◆ **ABOUT THIS EXERCISE**
Retype the data that follows exactly. No pictures belong in the copy.

SUPPLIED RECORDS Start Marker

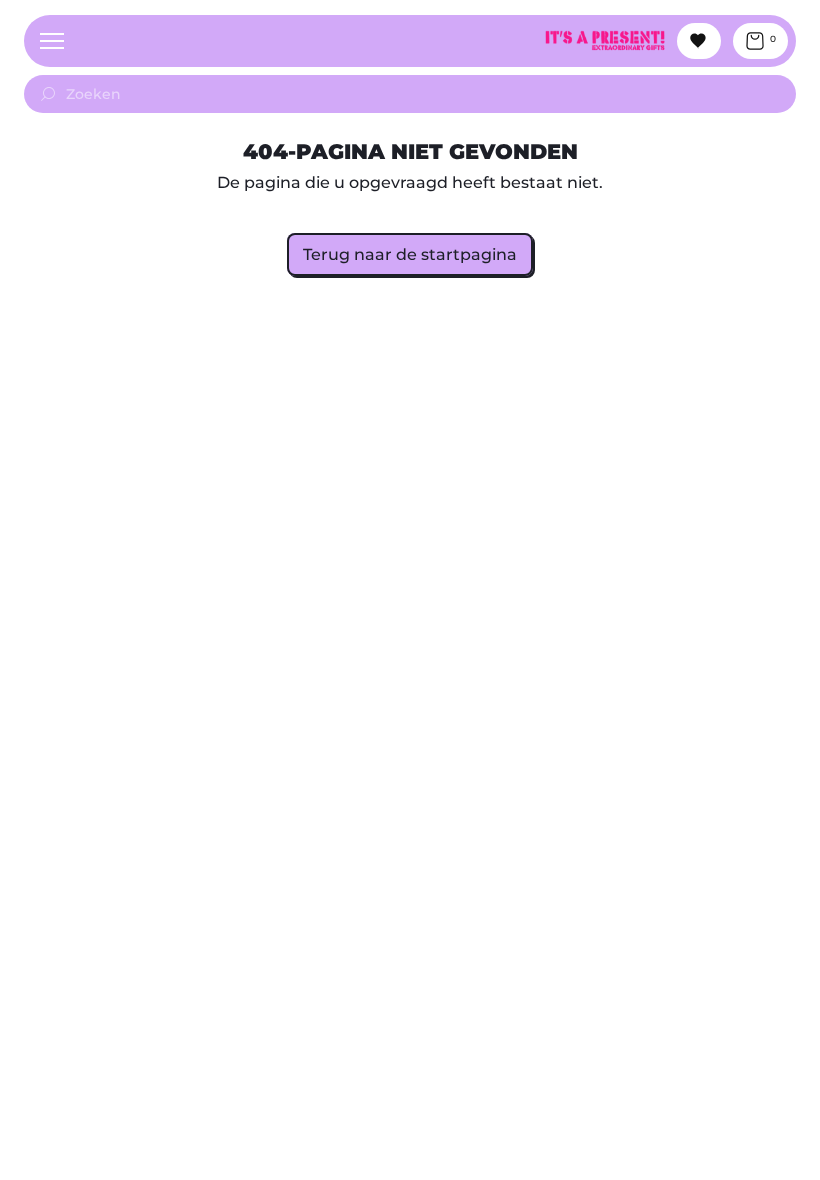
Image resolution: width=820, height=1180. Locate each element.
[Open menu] (52, 41)
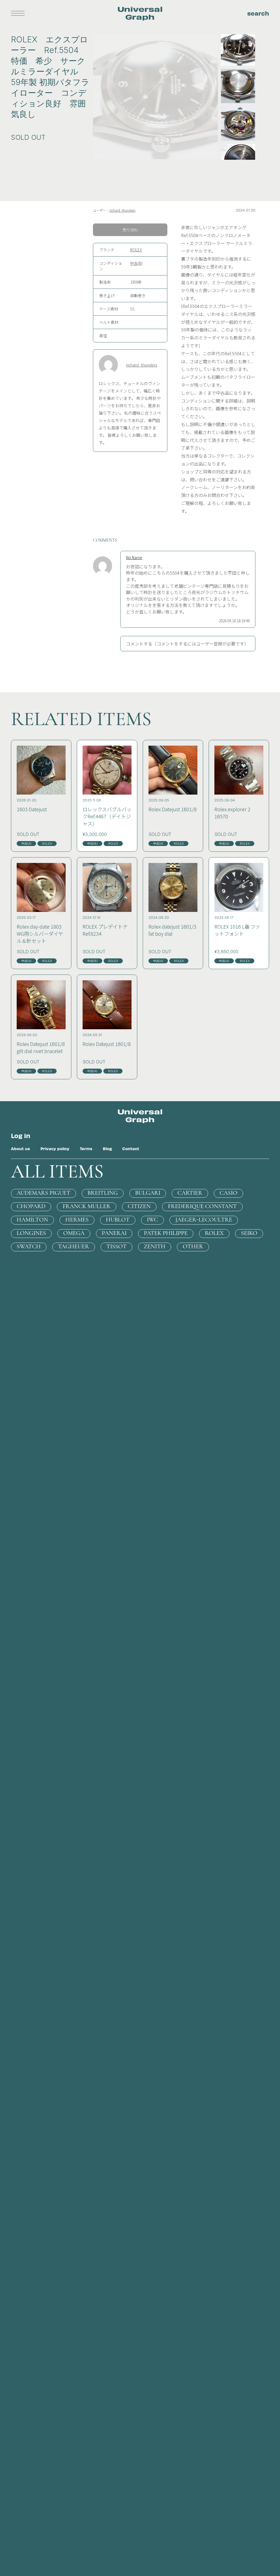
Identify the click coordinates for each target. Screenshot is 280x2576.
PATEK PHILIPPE (166, 1233)
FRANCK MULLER (86, 1206)
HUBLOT (118, 1220)
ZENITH (154, 1247)
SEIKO (249, 1233)
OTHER (193, 1247)
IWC (152, 1220)
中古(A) (26, 843)
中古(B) (136, 263)
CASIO (228, 1193)
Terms (86, 1148)
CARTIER (189, 1193)
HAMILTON (32, 1220)
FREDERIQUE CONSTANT (202, 1206)
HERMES (77, 1220)
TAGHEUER (73, 1247)
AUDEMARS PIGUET (43, 1193)
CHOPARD (31, 1206)
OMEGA (73, 1233)
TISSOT (116, 1247)
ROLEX (136, 249)
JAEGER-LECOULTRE (203, 1220)
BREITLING (103, 1193)
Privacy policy (54, 1148)
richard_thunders (122, 210)
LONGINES (31, 1233)
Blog (107, 1148)
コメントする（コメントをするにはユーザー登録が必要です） (187, 643)
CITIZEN (139, 1206)
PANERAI (114, 1233)
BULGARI (147, 1193)
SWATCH (29, 1247)
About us (20, 1148)
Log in (20, 1135)
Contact (130, 1148)
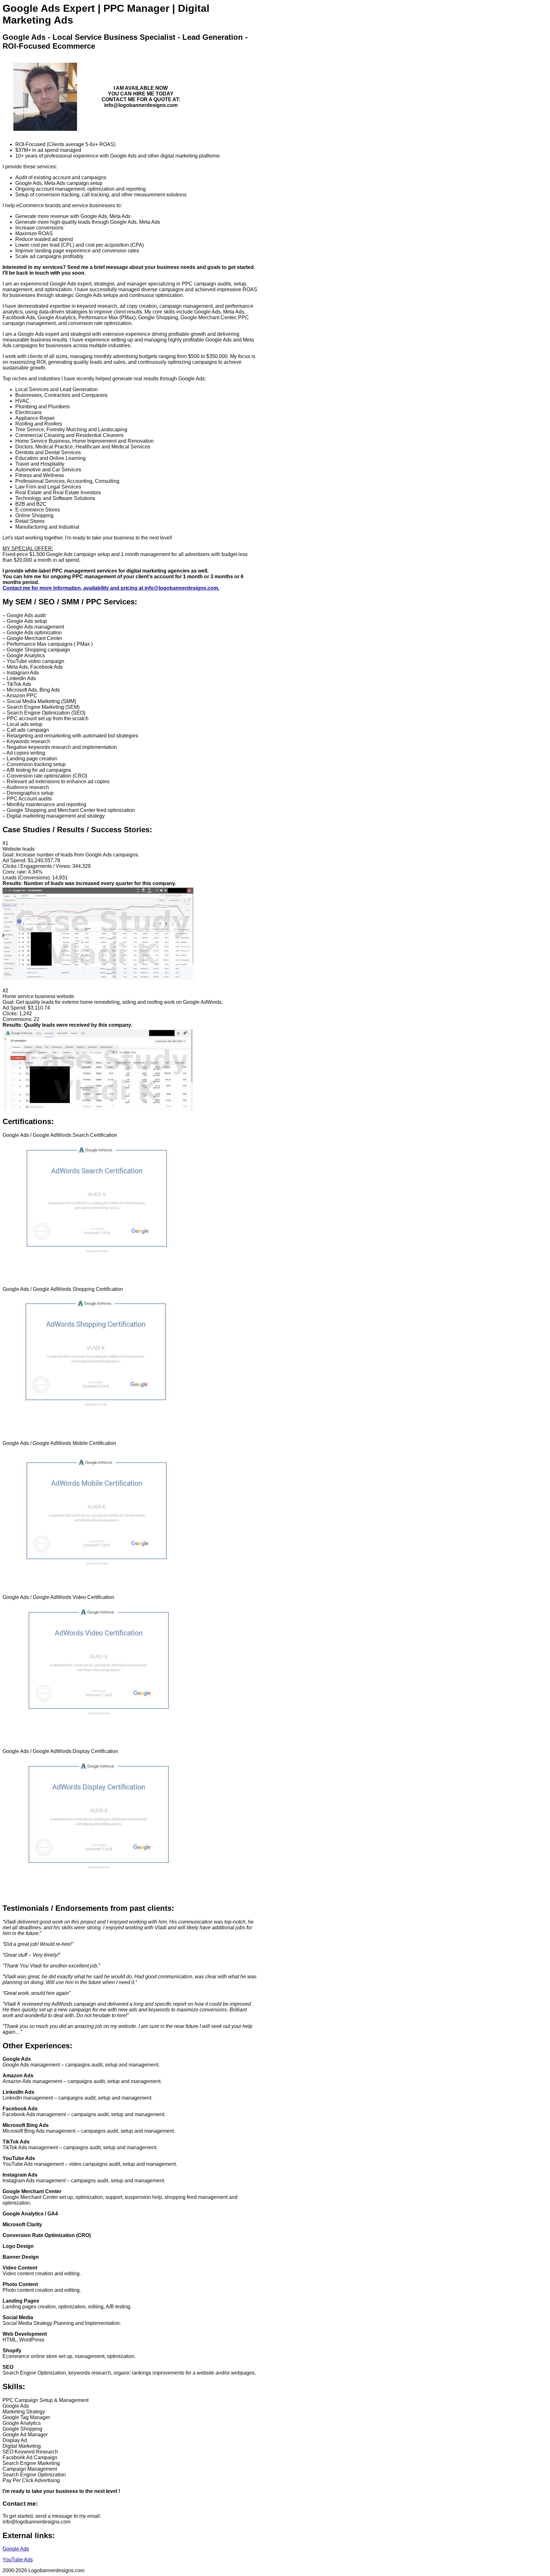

SUPPLIED RECORDS End Marker

◆ **EXERCISE ANSWER**
Image resolution: width=820, height=1180. Locate each element.
[Open menu] (52, 41)
Identify the click coordinates for each target. Screenshot is 280x2576.
PATEK PHILIPPE (166, 1233)
FRANCK MULLER (86, 1206)
HUBLOT (118, 1220)
ZENITH (154, 1247)
SEIKO (249, 1233)
OTHER (193, 1247)
IWC (152, 1220)
中古(A) (26, 843)
中古(B) (136, 263)
CASIO (228, 1193)
Terms (86, 1148)
CARTIER (189, 1193)
HAMILTON (32, 1220)
FREDERIQUE CONSTANT (202, 1206)
HERMES (77, 1220)
TAGHEUER (73, 1247)
AUDEMARS PIGUET (43, 1193)
CHOPARD (31, 1206)
OMEGA (73, 1233)
TISSOT (116, 1247)
ROLEX (136, 249)
JAEGER-LECOULTRE (203, 1220)
BREITLING (103, 1193)
Privacy policy (54, 1148)
richard_thunders (122, 210)
LONGINES (31, 1233)
Blog (107, 1148)
コメントする（コメントをするにはユーザー登録が必要です） (187, 643)
CITIZEN (139, 1206)
PANERAI (114, 1233)
BULGARI (147, 1193)
SWATCH (29, 1247)
About us (20, 1148)
Log in (20, 1135)
Contact (130, 1148)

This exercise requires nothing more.